Résumé de la décision
Dans cette affaire, M. F... C..., hospitalisé le 8 novembre 1995 au centre hospitalier de Roubaix, est décédé le 20 décembre 1995 d'une septicémie. Sa veuve et ses enfants avaient obtenu une première indemnisation par un jugement du tribunal administratif de Lille, mais cette décision avait été révisée en appel, réduisant le montant initialement accordé. Les requérants se pourvoient en cassation contre l'arrêt de la cour administrative d'appel de Douai qui avait rejeté le surplus de leurs conclusions. La Cour a annulé l'arrêt attaqué en raison d'erreurs dans l'évaluation de la perte de chance de survie et du préjudice économique, ordonnant que l'affaire soit renvoyée à la cour d'appel pour réexamen.
Arguments pertinents
1. Dénaturation des pièces du dossier : La Cour a constaté que la cour administrative d'appel avait dénaturé les éléments d'expertise en réduisant le taux de perte de chance de survie à 60 %, alors que l'expert avait initialement évalué cette perte à 80 %. La cour a précisé que "la perte de chance retenue par l'expert prenait déjà en compte l'état de santé dégradé du patient à la date de son admission".
2. Erreur sur le calcul du préjudice économique : La cour a relevé que, pour évaluer le préjudice économique, la cour d'appel avait utilisé le revenu moyen du ménage de 1995 sans actualisation, ce qui constituait une "erreur de droit". En outre, le coefficient de capitalisation appliqué pour estimer les pertes de revenus futurs était insuffisamment motivé, car la cour n'avait pas précisé le barème utilisé.
Interprétations et citations légales
- Évaluation de la perte de chance : Selon le principe établi par le droit administratif, la perte de chance peut donner droit à une indemnisation quand elle est dûment établie.
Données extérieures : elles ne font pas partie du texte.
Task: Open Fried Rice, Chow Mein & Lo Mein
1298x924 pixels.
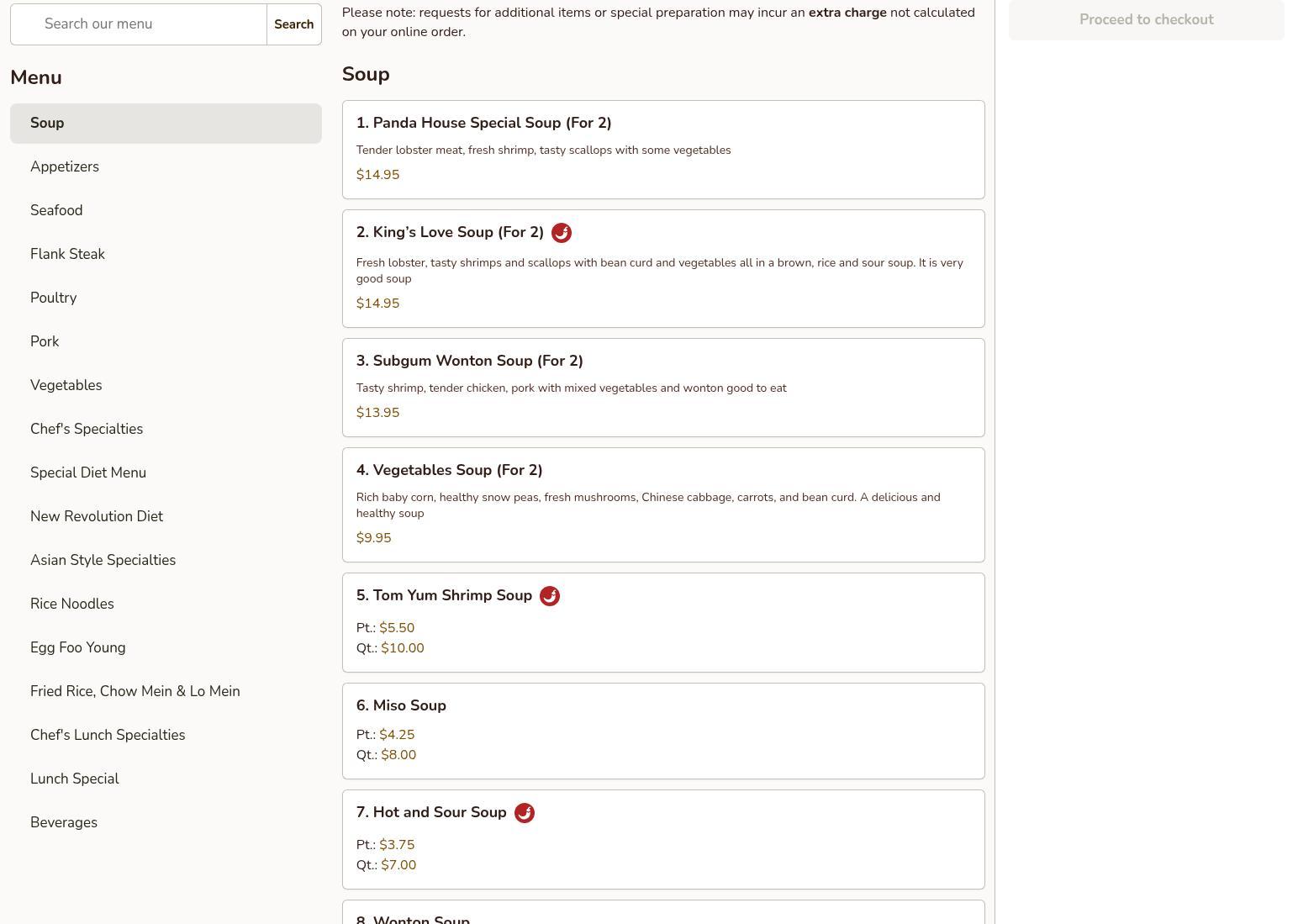Action: tap(135, 691)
Ici, le rapport d'expertise, qui fixait la perte de chance à 80%, aurait dû être respecté, car "la cour a dénaturé les pièces du dossier".
- Code de justice administrative - Article L. 761-1 : Cet article prévoit que "la perte de chance de survie", ainsi que les obligations d'indemnisation, doivent être scrupuleusement évaluées et justifiées. La Cour a jugé que les erreurs dans l'évaluation du préjudice justifiaient l'annulation de l'arrêt.
- Actualisation des revenus : La nécessité d'actualiser les montants des préjudices en tenant compte de l'inflation ou des fluctuations économiques est ancrée dans la jurisprudence administrative. L'absence d'actualisation des revenus de référence pour un calcul encaissant plusieurs années est une "erreur de droit", mettant ainsi en exergue l'importance de la précision dans la fixation des montants dus aux victimes.
Cette décision souligne donc la rigueur nécessaire dans l’évaluation des préjudices pour assurer une juste indemnisation des victimes, en prenant en compte les éléments d'expertise avec diligence et exactitude.